Data provided:
========
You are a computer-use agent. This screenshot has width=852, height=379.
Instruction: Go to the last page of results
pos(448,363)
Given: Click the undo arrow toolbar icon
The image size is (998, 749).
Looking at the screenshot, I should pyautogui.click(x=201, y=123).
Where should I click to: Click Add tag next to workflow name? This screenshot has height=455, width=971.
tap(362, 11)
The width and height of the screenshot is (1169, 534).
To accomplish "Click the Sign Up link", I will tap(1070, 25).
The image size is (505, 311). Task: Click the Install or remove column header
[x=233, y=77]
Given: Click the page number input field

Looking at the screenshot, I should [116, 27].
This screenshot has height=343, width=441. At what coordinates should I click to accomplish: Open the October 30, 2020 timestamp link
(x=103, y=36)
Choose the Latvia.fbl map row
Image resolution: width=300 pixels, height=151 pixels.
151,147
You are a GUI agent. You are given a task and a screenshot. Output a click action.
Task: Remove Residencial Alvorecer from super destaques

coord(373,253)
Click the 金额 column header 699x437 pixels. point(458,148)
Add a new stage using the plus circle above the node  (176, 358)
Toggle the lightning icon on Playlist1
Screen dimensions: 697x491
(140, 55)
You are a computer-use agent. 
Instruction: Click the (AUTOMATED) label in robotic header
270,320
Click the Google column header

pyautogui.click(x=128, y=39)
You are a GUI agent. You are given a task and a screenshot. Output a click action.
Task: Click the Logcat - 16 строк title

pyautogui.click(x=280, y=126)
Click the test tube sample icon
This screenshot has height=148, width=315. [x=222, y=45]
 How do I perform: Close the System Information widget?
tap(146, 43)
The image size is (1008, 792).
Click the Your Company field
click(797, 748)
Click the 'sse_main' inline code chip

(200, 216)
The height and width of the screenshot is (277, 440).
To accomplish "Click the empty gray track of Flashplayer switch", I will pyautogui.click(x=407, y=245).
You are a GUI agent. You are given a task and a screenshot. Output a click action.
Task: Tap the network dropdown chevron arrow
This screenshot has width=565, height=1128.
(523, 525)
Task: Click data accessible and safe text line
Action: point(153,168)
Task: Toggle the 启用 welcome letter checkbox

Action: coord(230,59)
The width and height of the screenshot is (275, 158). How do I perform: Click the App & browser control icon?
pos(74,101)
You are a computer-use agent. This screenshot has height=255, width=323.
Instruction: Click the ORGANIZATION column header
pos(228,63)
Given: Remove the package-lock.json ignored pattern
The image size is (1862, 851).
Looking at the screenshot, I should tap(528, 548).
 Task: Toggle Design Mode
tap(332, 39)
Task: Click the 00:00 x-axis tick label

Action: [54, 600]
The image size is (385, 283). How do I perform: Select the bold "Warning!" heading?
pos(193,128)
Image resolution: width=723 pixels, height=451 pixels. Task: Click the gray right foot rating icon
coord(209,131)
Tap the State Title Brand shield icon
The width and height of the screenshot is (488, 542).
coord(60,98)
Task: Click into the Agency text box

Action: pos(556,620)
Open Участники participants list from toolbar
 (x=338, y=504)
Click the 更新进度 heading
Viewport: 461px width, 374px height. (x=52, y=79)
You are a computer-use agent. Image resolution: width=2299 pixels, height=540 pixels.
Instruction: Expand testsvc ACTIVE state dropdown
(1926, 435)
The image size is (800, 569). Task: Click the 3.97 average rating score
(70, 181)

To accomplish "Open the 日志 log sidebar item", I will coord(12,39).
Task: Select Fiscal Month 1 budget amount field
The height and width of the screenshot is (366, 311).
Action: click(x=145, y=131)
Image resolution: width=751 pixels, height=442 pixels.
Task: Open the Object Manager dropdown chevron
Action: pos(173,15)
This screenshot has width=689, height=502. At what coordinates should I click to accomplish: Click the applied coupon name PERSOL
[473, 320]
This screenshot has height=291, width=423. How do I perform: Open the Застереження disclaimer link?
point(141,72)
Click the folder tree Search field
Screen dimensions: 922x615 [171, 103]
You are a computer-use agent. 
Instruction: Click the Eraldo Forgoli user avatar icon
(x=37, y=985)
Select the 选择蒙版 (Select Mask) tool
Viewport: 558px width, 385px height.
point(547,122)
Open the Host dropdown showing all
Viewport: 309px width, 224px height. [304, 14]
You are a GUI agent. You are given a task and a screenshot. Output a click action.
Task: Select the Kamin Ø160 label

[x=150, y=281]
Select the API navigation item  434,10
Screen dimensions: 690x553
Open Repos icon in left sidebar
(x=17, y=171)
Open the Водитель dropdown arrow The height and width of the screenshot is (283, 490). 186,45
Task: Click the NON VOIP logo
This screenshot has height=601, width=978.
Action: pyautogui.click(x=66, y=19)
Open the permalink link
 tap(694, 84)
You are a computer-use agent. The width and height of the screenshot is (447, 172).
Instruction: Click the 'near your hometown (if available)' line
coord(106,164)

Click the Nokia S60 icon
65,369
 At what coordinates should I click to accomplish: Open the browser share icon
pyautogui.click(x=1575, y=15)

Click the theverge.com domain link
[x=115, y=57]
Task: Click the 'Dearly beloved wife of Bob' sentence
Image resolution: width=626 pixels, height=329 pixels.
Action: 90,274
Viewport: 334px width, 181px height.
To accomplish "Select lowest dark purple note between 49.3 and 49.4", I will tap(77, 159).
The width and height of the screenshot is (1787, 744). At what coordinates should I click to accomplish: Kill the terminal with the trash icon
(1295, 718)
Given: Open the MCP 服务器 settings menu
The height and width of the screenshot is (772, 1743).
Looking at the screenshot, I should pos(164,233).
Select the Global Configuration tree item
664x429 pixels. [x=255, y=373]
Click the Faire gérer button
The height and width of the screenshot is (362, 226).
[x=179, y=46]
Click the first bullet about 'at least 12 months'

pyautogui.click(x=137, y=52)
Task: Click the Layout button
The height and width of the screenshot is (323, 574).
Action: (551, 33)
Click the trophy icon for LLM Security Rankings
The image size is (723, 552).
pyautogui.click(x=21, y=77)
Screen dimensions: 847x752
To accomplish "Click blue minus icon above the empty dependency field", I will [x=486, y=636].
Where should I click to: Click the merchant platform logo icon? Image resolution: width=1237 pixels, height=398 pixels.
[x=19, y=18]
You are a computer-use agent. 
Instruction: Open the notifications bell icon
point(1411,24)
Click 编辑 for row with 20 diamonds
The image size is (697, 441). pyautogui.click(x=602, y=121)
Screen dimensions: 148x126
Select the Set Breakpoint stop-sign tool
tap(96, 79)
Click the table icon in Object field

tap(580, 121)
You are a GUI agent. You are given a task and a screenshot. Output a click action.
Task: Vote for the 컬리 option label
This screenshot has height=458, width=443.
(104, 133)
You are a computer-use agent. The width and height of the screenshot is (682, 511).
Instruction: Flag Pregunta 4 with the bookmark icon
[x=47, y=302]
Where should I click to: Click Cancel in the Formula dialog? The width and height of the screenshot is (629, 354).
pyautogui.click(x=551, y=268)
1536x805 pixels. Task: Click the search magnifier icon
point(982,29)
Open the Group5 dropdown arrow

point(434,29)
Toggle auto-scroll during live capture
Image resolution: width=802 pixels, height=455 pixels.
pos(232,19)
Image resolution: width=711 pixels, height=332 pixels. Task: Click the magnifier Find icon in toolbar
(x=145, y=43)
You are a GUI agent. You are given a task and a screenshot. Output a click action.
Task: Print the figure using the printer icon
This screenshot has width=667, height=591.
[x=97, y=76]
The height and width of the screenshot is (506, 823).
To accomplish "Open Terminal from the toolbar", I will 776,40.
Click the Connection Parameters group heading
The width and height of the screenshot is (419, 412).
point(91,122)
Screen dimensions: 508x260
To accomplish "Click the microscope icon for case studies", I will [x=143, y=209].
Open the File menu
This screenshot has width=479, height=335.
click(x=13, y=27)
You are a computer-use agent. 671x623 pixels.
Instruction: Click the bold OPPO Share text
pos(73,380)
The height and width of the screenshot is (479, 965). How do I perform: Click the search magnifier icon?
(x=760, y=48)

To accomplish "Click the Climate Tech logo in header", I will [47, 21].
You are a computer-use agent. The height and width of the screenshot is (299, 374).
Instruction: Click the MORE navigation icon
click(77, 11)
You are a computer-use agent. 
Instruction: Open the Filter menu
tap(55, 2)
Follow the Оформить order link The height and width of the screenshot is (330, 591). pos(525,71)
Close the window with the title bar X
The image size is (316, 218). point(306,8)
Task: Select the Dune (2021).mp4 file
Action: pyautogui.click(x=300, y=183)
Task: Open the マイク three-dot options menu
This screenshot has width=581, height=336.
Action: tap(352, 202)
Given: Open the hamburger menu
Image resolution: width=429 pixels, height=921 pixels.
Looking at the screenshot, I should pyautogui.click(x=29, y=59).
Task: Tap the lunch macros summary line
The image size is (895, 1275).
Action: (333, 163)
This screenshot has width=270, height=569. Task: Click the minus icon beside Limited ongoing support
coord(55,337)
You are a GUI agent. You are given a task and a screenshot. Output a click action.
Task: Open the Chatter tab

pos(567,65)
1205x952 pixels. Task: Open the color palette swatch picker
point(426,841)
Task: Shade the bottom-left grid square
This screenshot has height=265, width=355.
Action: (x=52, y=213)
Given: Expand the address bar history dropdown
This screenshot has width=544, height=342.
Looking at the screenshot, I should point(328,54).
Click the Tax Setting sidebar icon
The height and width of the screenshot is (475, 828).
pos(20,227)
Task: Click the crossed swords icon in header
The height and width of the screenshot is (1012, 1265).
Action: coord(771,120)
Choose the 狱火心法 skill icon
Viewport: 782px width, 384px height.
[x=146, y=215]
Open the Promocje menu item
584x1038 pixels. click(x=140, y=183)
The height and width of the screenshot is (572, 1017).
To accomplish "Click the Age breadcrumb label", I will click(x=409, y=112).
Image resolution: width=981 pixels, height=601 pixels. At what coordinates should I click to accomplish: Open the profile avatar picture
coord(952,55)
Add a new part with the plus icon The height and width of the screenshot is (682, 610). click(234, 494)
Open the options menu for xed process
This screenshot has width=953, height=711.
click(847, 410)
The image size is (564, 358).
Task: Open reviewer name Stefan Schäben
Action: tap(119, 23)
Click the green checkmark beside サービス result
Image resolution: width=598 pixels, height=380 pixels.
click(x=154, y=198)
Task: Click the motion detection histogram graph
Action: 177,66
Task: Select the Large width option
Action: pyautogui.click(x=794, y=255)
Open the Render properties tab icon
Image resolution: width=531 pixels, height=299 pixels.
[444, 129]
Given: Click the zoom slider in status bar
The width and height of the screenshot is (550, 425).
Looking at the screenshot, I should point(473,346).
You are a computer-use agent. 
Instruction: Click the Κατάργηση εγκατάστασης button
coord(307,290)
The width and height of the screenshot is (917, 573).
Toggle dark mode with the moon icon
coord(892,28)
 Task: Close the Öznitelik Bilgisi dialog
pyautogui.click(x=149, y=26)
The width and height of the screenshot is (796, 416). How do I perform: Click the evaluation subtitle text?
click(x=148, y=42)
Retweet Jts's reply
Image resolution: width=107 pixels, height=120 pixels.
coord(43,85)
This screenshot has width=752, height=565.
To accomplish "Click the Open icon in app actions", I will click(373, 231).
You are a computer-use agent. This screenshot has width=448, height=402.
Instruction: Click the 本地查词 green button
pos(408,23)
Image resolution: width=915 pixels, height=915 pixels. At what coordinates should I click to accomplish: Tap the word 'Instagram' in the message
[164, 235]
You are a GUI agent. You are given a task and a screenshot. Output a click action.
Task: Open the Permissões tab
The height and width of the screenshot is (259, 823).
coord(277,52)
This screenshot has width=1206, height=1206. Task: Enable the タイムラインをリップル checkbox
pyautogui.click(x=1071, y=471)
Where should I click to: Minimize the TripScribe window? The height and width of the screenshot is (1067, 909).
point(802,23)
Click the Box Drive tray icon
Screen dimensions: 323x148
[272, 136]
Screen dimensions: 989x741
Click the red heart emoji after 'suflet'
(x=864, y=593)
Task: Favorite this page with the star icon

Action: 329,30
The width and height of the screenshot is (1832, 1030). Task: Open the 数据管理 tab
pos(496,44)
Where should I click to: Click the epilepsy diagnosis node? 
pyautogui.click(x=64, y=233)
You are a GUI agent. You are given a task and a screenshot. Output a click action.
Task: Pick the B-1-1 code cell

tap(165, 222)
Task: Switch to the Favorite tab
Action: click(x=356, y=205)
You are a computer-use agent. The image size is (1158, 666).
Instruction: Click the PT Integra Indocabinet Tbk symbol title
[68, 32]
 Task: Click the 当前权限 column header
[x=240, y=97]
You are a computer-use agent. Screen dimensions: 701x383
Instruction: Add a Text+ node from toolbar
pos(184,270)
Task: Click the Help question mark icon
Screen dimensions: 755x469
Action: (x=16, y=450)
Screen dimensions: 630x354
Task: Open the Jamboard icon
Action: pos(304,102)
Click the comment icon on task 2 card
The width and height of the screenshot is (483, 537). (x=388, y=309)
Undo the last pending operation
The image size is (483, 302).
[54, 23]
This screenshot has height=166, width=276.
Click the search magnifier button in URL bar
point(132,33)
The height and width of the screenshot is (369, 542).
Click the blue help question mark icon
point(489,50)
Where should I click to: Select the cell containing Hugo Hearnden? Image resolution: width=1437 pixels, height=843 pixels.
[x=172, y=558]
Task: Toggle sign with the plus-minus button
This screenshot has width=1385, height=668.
========
What the task requires:
If a line above holds the word "options", copy it.

Written solution:
Task: Open the マイク three-dot options menu
Open the options menu for xed process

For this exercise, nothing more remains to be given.